I’m almost halfway through Robert’s Rules, and it’s as wonderful as the first two books. My favorite kind-hearted, charming characters (and a couple of not-so-favorite, mean-as-snapping-turtle characters) are back. Some characters from the previous books have expanded roles, and a new character, Oliver Robert, an accountant from Milwaukee, has come to Washington Island to be Fiona’s assistant. I wonder if Oliver’s going to be an asset or a liability.
Fiona, the newly elected town chairman, faces budget shortfalls at a time when the Island’s harbor needs dredging and the fire department needs money for equipment and staffing. Fire Chief Gil, concerned about safety, threatens to resign if his budget isn’t increased. In the middle of the Island’s financial woes, Fiona and her boyfriend, Pete, have a falling out.
Ben is bullied at school, but won’t tell anyone. Ben’s father, Pali believes he should move his family to the mainland so Ben can learn the ways of the world beyond Washington Island, even though they all love life on the Island. Ben’s bully, Caleb, is a deeply unhappy and angry child.
Caleb’s mother, Emily, the know-it-all, busy body interferes in everyone’s business. Jim, the DNR ranger, still carries a torch for Fiona. The diabolical Stella has gotten over her embarrassment after losing the election to Fiona and has begun a Twitter campaign of innuendo to sabotage Fiona. Roger still enjoys yoga and his coffeehouse Ground Zero, but he needs to find a way to discourage all the yoga tourists who come to practice at his coffeehouse.

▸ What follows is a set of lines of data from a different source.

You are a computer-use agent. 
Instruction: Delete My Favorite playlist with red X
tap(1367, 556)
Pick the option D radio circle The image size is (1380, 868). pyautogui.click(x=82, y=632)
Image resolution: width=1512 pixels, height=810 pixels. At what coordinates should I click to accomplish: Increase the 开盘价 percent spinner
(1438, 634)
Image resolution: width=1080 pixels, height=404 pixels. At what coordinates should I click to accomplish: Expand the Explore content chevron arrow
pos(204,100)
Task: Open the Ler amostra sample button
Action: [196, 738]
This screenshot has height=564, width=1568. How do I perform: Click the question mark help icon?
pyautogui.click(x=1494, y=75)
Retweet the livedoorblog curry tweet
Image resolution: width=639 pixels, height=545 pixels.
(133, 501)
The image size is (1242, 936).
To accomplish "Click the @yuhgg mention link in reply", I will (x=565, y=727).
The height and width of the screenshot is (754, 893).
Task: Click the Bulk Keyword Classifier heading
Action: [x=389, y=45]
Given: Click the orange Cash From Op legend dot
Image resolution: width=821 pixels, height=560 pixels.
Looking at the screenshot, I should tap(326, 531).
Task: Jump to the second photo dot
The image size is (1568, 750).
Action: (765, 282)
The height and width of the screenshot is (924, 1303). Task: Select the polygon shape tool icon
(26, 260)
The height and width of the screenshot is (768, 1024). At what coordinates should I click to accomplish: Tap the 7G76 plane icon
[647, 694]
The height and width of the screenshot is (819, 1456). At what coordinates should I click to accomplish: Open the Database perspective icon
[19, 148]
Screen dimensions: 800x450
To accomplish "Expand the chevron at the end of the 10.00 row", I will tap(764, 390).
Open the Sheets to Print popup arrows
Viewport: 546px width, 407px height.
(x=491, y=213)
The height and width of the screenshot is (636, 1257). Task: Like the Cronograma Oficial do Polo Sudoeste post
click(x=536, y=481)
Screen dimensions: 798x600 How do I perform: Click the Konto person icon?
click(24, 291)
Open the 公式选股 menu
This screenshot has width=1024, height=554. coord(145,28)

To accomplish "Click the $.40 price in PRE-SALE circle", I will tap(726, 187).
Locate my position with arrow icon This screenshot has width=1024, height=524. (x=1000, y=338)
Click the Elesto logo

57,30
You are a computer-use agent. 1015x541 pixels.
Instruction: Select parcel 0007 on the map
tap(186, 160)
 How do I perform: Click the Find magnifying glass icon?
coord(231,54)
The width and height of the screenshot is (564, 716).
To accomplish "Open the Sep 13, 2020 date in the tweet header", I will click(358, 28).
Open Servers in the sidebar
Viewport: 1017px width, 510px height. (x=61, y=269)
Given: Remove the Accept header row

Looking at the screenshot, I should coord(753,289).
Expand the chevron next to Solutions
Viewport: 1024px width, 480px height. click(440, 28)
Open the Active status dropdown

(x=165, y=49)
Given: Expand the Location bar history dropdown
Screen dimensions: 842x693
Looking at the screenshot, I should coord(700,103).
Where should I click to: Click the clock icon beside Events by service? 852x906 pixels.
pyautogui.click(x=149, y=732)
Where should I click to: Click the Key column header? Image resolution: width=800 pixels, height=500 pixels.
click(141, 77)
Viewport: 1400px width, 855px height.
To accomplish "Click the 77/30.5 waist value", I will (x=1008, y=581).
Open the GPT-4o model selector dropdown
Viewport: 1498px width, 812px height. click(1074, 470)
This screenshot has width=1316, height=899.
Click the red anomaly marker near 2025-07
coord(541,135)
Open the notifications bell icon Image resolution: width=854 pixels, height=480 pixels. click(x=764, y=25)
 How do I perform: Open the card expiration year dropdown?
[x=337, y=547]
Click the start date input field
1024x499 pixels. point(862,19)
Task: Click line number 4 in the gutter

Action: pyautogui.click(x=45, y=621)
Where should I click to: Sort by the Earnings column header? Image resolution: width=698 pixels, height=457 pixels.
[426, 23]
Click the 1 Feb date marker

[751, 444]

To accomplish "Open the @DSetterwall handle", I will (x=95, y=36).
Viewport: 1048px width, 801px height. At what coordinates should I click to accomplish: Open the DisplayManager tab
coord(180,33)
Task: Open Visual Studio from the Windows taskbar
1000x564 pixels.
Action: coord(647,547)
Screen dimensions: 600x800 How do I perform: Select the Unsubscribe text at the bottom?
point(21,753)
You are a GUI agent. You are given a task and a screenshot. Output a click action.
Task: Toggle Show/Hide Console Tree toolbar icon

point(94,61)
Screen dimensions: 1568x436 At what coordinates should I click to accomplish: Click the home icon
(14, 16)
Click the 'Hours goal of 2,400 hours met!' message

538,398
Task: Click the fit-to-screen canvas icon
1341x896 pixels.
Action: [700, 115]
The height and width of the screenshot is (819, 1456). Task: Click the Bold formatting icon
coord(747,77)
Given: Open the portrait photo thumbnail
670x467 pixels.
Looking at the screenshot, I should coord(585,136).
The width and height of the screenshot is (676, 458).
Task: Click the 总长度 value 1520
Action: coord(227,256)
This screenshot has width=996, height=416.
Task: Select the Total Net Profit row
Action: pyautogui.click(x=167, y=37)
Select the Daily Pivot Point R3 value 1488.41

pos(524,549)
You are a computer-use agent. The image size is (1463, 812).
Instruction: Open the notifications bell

And mysteriously woven throughout the stories of Riordan’s characters, is the chilling voice of a new person whose identity hasn’t been revealed yet. However, we learn in the prologue that the character is fascinated by fire.
So far Robert’s Rules has all the interesting characters, masterful storytelling, and beautiful prose found in Riordan’s first two books of the series.
[I’m forever grateful to Honest Dog Books of Bayfield, Wisconsin, for hosting J. F. Riordan on a Zoom presentation during COVID. And I’m forever thankful that in my need to be connected to writers during COVID, I tuned into Zoom talks to hear many fine authors talk about their amazing books, many of which I bought, read, and enjoyed!]